Kaine stated: “I think it’s going to change because my church also teaches me about a Creator who, in the first chapter of Genesis, surveyed the entire world, including mankind, and said, ‘It is very good,’” and further cited His Holiness, Pope Francis’ “who am I to judge,” in referencing homosexuality.

Kaine is a Roman Catholic who is an active parishioner at St. Elizabeth Catholic Church in the Diocese of Richmond, Va.. Yet, like many Catholic politicians, opposes the Church’s teachings on several public policy issues. There are several issues with his understanding of the consistent ethic of life. Like many Catholic politicians, Kaine states that he is “personally opposed” to abortion. At the same time, he received a 100-percent rating in 2016 from the Planned Parenthood Action Fund and a perfect rating in 2015 from NARAL Pro-Choice America.

It has also been reported that Kaine is favor of overturning overturning the Hyde Amendment, which forbids public monies to fund abortion and has voted against bringing a 20-week abortion ban to a vote on the Senate floor. It doesn’t sound like he is “opposed” in any way to abortion.

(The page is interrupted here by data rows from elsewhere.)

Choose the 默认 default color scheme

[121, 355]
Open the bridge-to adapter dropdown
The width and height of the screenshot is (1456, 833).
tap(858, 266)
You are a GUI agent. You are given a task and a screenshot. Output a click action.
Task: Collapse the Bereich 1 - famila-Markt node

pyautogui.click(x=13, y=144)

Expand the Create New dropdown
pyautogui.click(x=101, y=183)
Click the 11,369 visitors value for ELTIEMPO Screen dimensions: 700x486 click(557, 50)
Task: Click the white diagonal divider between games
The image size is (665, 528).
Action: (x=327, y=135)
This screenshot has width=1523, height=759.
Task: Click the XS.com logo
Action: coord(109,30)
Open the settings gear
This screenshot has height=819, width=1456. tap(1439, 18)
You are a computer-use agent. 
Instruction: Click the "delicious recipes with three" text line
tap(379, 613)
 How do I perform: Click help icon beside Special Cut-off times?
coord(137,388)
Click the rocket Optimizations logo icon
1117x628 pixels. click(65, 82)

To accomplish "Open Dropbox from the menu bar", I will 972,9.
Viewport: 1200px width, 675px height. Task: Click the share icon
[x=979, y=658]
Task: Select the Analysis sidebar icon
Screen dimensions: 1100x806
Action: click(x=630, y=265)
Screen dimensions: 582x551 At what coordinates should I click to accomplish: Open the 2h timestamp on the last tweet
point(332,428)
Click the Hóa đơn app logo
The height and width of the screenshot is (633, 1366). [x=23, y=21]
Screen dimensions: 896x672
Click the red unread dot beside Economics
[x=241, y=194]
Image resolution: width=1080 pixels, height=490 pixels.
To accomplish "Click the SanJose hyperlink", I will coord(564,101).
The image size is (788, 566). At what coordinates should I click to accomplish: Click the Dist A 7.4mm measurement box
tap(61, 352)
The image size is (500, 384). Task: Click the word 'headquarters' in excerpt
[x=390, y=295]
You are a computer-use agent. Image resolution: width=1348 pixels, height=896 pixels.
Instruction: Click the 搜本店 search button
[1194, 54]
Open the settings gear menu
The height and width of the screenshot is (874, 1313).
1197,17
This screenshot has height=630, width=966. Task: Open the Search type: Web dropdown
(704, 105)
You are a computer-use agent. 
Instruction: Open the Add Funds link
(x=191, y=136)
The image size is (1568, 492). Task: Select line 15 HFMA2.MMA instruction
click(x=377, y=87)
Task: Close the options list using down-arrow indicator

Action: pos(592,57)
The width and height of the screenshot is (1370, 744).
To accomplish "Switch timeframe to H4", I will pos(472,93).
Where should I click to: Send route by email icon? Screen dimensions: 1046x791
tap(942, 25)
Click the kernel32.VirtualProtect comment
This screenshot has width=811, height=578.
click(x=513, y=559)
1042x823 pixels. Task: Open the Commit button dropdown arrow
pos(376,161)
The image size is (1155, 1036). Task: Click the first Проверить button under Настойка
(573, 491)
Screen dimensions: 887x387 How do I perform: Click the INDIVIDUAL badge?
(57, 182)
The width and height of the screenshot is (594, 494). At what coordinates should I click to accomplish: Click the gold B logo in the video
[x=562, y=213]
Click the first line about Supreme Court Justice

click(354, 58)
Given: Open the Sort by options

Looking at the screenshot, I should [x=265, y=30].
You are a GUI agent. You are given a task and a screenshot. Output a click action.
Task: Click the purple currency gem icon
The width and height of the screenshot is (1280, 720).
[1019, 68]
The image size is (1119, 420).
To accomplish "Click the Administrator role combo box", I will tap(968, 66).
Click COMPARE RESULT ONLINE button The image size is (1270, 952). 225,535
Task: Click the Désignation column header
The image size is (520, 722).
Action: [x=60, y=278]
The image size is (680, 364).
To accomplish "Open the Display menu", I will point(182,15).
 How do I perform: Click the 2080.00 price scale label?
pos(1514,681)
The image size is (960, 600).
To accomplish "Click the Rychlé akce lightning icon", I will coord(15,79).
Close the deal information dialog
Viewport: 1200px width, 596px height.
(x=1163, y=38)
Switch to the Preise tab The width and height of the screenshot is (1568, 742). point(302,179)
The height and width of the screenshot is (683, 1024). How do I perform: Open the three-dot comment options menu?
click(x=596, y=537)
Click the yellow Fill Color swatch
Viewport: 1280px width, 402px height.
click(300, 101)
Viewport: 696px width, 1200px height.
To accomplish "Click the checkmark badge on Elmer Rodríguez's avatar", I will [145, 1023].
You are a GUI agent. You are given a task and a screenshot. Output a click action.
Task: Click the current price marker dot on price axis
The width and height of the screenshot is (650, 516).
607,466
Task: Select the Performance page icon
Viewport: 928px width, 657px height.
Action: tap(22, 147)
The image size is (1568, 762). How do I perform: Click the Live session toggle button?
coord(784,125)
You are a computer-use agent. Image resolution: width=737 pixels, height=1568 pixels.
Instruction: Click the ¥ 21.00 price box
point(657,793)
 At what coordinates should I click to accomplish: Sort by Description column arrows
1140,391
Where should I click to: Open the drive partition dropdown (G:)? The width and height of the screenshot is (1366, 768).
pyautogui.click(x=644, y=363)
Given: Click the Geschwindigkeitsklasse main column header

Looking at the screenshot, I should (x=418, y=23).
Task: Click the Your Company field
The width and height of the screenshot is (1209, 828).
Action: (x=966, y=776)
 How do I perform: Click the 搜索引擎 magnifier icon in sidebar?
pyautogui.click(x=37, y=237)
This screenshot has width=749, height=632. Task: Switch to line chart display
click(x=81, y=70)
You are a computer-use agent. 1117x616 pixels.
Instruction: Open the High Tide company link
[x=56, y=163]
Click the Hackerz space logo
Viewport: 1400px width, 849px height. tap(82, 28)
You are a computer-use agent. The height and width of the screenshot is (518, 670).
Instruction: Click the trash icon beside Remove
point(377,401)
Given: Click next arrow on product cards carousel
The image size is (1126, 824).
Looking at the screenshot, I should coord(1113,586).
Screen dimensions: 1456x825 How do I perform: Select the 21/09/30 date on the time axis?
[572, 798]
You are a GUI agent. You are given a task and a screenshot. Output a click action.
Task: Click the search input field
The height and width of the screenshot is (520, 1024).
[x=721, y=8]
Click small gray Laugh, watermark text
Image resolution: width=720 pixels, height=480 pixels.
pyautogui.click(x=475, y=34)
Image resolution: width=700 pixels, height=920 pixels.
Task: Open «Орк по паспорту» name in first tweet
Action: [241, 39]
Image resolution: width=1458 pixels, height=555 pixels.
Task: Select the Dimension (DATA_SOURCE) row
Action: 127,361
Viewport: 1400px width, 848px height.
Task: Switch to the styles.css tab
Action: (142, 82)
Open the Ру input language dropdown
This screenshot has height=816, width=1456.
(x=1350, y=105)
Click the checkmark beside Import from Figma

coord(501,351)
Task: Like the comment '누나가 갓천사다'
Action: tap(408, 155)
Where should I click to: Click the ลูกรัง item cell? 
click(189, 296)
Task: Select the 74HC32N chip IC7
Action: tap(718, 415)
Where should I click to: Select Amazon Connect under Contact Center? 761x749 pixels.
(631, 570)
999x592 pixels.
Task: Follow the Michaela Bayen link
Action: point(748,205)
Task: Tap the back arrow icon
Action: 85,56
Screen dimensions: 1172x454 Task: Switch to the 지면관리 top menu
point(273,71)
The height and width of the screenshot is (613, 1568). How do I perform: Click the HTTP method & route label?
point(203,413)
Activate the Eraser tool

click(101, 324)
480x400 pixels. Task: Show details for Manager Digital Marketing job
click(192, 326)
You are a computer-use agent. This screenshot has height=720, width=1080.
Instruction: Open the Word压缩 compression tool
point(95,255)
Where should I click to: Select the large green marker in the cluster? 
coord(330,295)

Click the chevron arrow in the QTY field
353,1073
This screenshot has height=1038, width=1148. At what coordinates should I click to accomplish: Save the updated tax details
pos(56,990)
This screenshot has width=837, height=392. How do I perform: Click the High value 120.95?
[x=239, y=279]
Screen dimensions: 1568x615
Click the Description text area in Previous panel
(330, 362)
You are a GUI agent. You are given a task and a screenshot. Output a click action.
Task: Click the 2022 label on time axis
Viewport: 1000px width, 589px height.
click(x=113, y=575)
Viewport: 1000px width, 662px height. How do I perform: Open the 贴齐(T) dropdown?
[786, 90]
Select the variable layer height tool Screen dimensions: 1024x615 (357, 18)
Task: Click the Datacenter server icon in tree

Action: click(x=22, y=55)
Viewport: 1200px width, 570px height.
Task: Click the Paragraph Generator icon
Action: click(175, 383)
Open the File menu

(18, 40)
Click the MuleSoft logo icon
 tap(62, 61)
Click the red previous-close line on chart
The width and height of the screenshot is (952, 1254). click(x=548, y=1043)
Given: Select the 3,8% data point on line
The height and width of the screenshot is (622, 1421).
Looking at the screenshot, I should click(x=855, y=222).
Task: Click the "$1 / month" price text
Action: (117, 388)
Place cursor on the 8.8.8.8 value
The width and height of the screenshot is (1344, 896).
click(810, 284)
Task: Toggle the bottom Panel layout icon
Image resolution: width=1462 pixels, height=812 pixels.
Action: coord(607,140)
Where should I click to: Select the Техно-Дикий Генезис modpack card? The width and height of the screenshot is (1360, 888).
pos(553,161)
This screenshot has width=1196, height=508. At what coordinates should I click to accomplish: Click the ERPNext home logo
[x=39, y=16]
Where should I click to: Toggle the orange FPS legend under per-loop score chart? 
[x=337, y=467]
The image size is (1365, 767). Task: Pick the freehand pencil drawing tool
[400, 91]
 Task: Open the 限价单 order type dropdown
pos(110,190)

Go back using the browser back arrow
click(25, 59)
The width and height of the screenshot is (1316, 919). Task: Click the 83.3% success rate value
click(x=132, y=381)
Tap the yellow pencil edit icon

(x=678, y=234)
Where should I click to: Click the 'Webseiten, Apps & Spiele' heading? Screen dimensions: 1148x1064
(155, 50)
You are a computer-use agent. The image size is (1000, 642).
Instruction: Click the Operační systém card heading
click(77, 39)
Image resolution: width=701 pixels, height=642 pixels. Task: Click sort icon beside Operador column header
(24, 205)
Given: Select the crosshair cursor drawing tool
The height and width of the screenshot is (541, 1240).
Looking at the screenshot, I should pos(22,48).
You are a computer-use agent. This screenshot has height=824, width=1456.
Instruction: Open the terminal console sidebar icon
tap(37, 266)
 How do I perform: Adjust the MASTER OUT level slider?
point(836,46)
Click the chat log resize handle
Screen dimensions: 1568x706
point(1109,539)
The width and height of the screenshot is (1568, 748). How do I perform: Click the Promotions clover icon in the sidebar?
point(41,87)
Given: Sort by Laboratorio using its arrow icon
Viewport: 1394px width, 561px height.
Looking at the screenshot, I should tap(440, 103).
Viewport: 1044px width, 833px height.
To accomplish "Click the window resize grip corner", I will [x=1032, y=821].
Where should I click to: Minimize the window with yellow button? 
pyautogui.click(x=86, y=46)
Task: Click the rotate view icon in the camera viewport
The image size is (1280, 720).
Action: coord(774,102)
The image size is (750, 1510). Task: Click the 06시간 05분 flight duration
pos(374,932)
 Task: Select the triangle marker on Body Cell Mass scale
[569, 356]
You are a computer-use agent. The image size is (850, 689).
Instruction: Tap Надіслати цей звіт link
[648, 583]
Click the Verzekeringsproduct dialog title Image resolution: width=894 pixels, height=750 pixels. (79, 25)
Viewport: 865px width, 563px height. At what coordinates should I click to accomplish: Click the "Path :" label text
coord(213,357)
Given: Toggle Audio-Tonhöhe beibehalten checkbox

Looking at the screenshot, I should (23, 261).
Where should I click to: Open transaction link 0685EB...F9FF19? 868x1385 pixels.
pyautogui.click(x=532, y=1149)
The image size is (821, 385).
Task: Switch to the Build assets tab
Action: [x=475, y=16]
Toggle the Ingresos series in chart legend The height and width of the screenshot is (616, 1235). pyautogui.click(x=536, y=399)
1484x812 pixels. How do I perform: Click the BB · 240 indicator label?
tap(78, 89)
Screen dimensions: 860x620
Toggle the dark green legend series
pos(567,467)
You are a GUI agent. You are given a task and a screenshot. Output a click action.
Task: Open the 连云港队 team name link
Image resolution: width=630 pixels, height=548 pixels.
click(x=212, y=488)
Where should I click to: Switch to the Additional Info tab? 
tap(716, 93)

In terms of the death penality, Kaine voices personal opposition, but as Governor of Virginia, his term saw 11 executions with only one commuted death sentence.

The Church’s teaching on same-sex marriage cannot change because her teaching is based not only on ecclesiastical law, but also on natural law.

God, who created man out of love, also calls him to love the fundamental and innate vocation of every human being. Since God created man and woman, their mutual love becomes an image of the absolute and unfailing love with which God loves man. It is good, very good, in the Creator’s eyes. And this love which God blesses is intended to be fruitful and to be realized in the common work of watching over creation.

Scripture affirms that man and woman were created for one another. The Lord himself shows that this signifies an unbreakable union of their two lives by recalling what the plan of the Creator had been “in the beginning.”

Thus, marriage is known as a permanent life commitment between a man and a woman, as sacrament of unity between the two, for the mutual support of each other and the procreation of children. It is not possible for the Church to “evolve” her definition of marriage unless we completely redefine terms that are coming from the two fonts of divine revelation: sacred Scripture and sacred tradition.

In addition, a recognition of same-sex marriage would have to redefine what is meant by natural law.

Kaine needs to realize that recognition of same-sex marriages is more than just a matter of having the Church change her mind. It would affect our entire understanding of the sacraments and natural law. While affirming the dignity of every human being as having been created in the image and likeness of God, the Church cannot recognize same-sex marriage as a sacrament. It’s more than a matter of fairness or open-mindedness. It is a theological and sacramental matter.